The All-Star Companion is not intended for casual readers. Even more so than Alter Ego (Thomas’s other comic-historical venture), this is intended for older, hardcore comic fans whose tastes run more toward Golden Age and early Silver Age super-heroics or, as I’ve pointed out with a few other Twomorrows offerings, as a research tool for serious students of popular culture. This is no quickie “gee-whizz-comics” cash-in monograph; Thomas and the other writers on this project are obsessive completists (though NOT hoarders by any means) and committed chroniclers of their chosen chunk of comics history. Their reverence for and encyclopedic knowledge of the All-Stars of the Golden Age shine through on every page of this, even though this is more of a research tome than a looser, zine-style work. Articles are in-depth and require more than a passing knowledge of characters and stories. The first third of the book consists of essays on a variety of esoteric subjects involving the original All Star Comics of the 1940s; there’re a few on inconsistencies and controversies surrounding redrawn issues, even more on the unpublished “Will of William Wilson” story that All Star Companion I covered, tributes to the Junior JSA membership kits and the “Do It Yourself” science experiments that JSAers presented. There’s even one on superheroes created to hawk products (this far predated the infamous Hostess comics of the ’70s) – Captain Tootsie, anyone?
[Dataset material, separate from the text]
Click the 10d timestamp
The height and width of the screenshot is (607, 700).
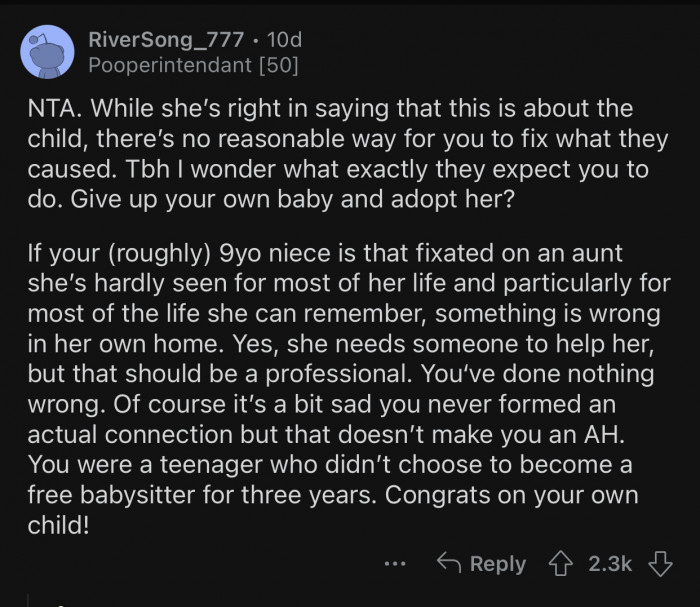pos(284,40)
After that, the book shifts its focus to the Silver Age and (Modern Age) resurrections of the JSA and associated All-Stars, and baby, that’s where this book kicks in. This section is also what makes me torn about whether the book has potential for a more casual fan to pick up and enjoy, because it’s just so eye-catching, thoughtful and enjoyable, crammed full scrapbook-style, that I can see anyone getting hooked by all the strange trivia and explored references. Herein we have the two longest (and, as luck would have it, best) parts of the book. First there is an illustrated “who’s who” of every single character who appeared or was considered to appear (!) as a member of the All-Star Squadron – and it is absolutely amazing to see such an almost-encyclopedic gathering of golden-age heroes, famous and forgotten. And even though the text gets a bit clunky in points, the archival shots and diversity are just mind-blowing. But that’s only the appetizer for the section that’s pretty much the centerpiece of this volume: a full-on index to EVERY issue of All-Star Squadron (and follow-up miniseries utilizing similar characters by Roy Thomas in later years). It’s basically the closest thing to director’s commentary you’re every going to get out of a funnybook. Each issue is dissected in terms of plot and character appearances, along with the continuity notes and historical ephemera and references that informed each issue. I mean, I loved the All-Star Squadron issues as a young lad back in the ’80s, but to see all the work and deep thought and character excavation/archaeology that went into each and EVERY issue? Geezus! It’s a blast, it’s informative, it’s a great peek behind the curtain at a writer in his prime, at play with the characters that inspired him so much in the first place.